Dear all,
We are looking for the best simulation software to simulate the haplotype structure and allele frequency in laboratory populations (pedigree information available). The real data we have been using is genome-wide snp data.
We study signatures of positive selection in laboratory populations that have been experimentally selected for several generations. To distinguish signals of positive selection from patterns created by genetic drift I believe it is common to do simulations under a neutral model following the same demographic parameters as the studied population and assuming there has been no positive selection. Then one can test the output of these simulations using the same tests used to detect selection in the real population. Then it is possible to see if neutrality can produce the same signatures of positive selection that are detected in the study population. Any strong signals of selection (eg excessive LD) not seen in the neutral simulations but only in the study population are then considered more likely to be true signals.
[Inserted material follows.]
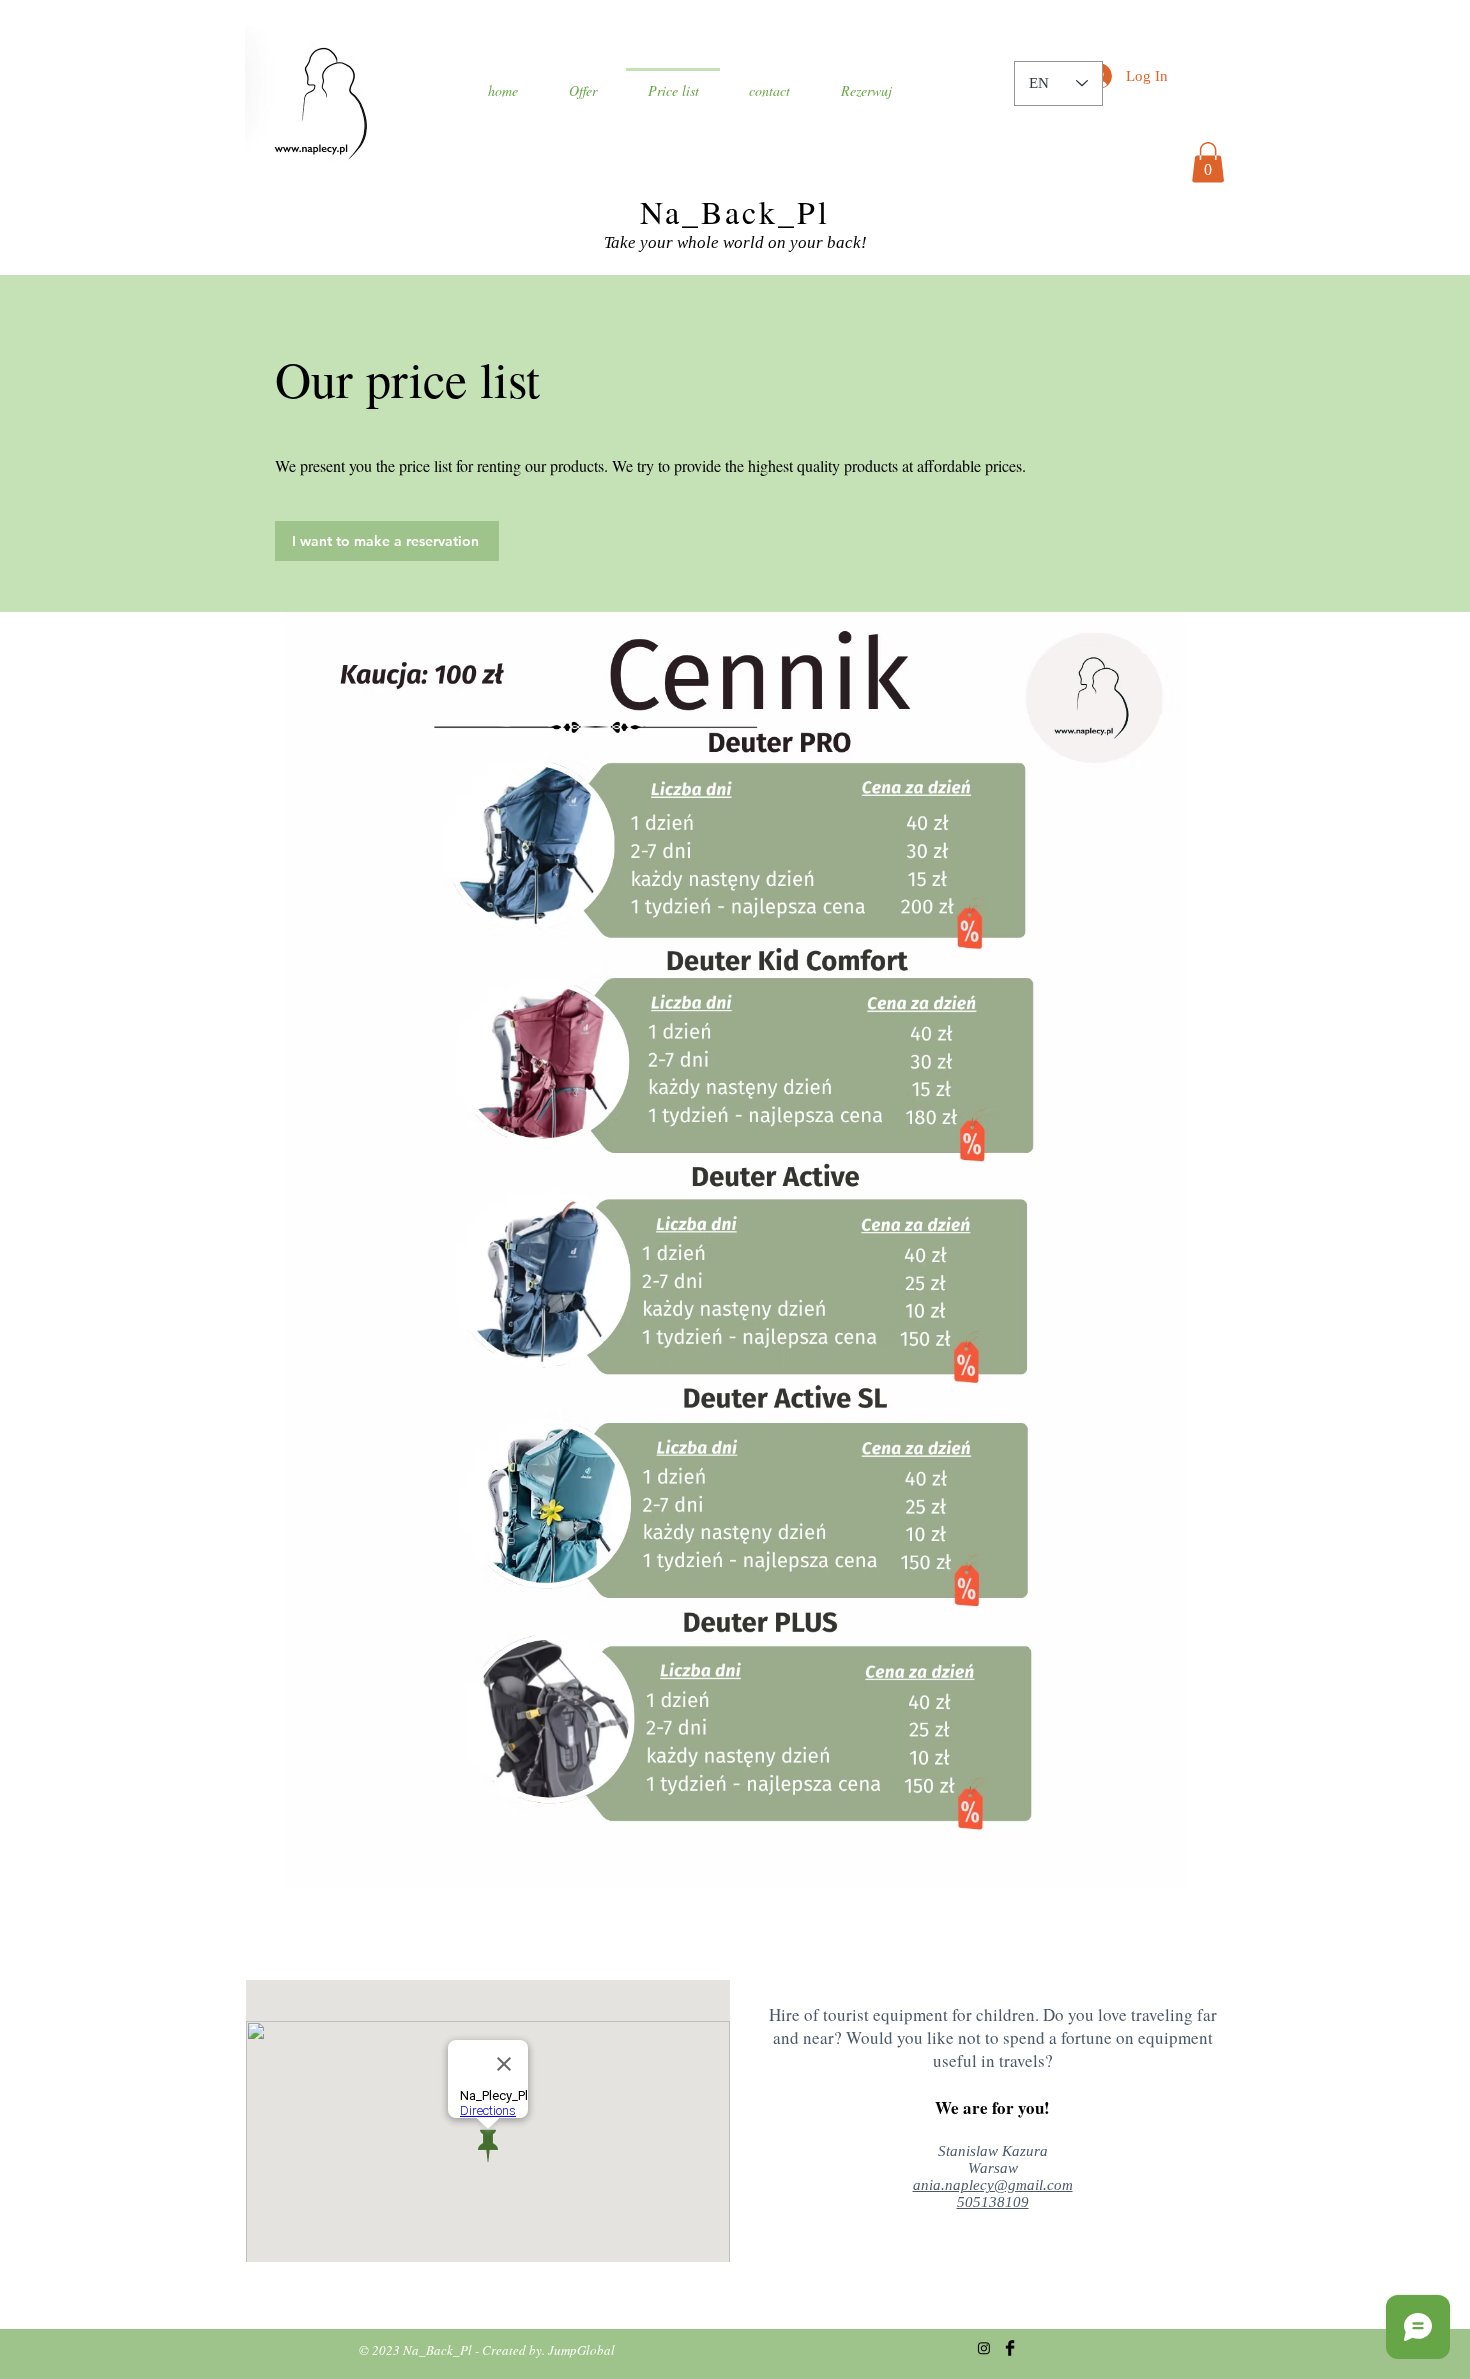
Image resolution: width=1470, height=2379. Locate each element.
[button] (1208, 162)
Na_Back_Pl (735, 211)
My question is what simulation software would be appropriate for these simulations? Macs, the new faster version of MS looks good, but perhaps a forward simulator would be more appropriate? I need to model multiple populations of roughly 100 individuals for around 100 generations and it would be useful if I could specify the starting amount of LD or genetic variation in each population, so that I can see the effect lack of genetic diversity at the start of the experiment has on the outcome. I know these are quite specific requirements but if anyone has any specific or general comments on this it would be most appreciated.
Many thanks,
Rubal
Good question! The pedigree info makes this tricky as family structure is often ignored.
Yes, I was thinking maybe a forward simulator would be the best hope for making use of pedigree information, but not sure if this is actually technically feasible with the current state of the art. I was thinking of approximating this by using inbreeding coefficients estimated from the snp data directly and or the pedigree; i've heard some simulators can take inbreeding coefficients as input. Alternatively perhaps I dont use the pedigree information for the simulations.
You should contact my colleague Chao Lai, who is not registered on this site, but who has thought about pedigrees and haplotypes. Send him the text above to chao dot lai at tufts dot edu.